==== Listed entries ====

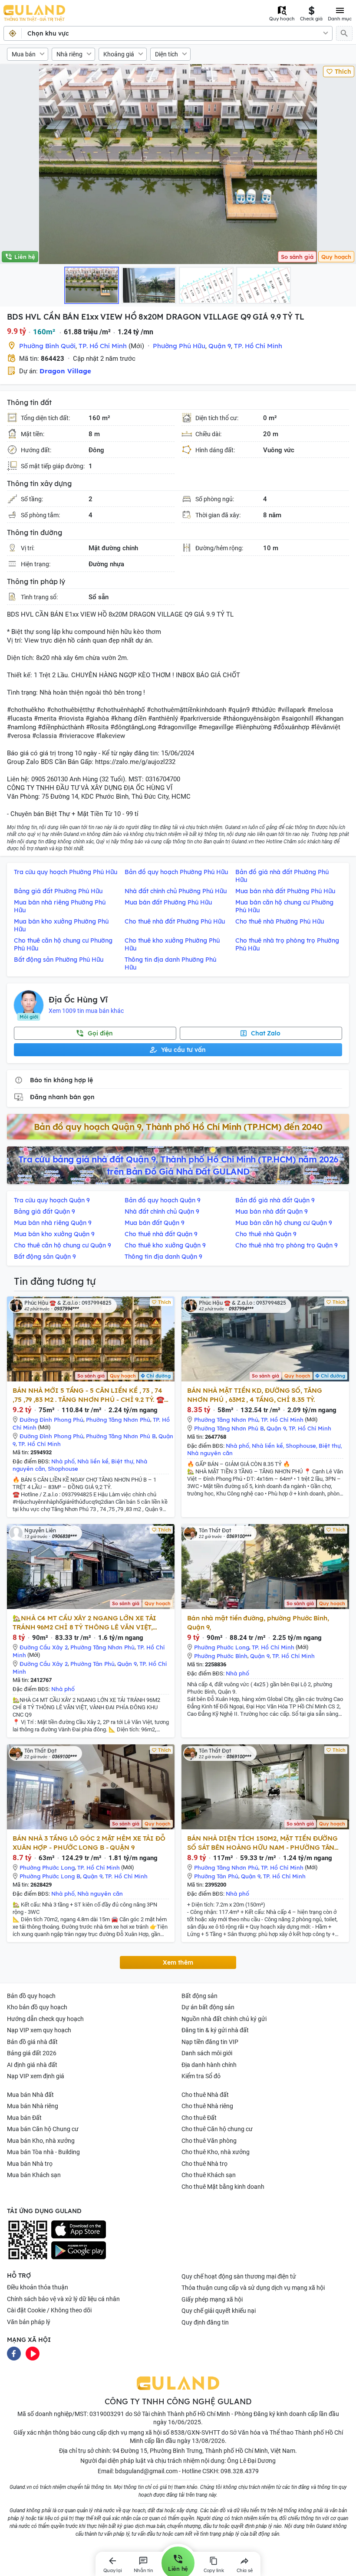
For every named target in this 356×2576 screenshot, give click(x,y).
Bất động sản (199, 1995)
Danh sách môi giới (206, 2053)
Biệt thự (122, 1461)
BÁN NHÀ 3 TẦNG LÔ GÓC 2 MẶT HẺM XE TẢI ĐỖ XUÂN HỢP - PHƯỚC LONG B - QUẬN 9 (89, 1842)
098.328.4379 (240, 2471)
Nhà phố (63, 1461)
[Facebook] (14, 2352)
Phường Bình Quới (47, 346)
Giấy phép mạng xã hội (212, 2299)
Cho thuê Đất (199, 2117)
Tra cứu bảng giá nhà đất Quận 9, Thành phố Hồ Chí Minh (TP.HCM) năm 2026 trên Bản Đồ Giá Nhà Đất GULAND (178, 1165)
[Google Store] (78, 2250)
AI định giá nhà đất (32, 2064)
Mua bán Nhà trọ (30, 2163)
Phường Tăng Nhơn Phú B (121, 1436)
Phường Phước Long (221, 1647)
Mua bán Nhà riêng (32, 2106)
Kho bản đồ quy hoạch (37, 2007)
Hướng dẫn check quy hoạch (45, 2018)
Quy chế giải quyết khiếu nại (218, 2310)
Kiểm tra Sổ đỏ (201, 2076)
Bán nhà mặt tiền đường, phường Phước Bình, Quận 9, (258, 1622)
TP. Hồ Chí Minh (103, 346)
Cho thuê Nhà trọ (204, 2163)
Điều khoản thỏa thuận (37, 2287)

====

Where does the string "Minh" appear in the records above? Show every line that holds it.

Tra cứu bảng giá nhà đất Quận 9, Thành phố Hồ Chí Minh (TP.HCM) năm 2026 trên Bản Đồ Giá Nhà Đất GULAND (178, 1165)
TP. Hồ Chí Minh (103, 346)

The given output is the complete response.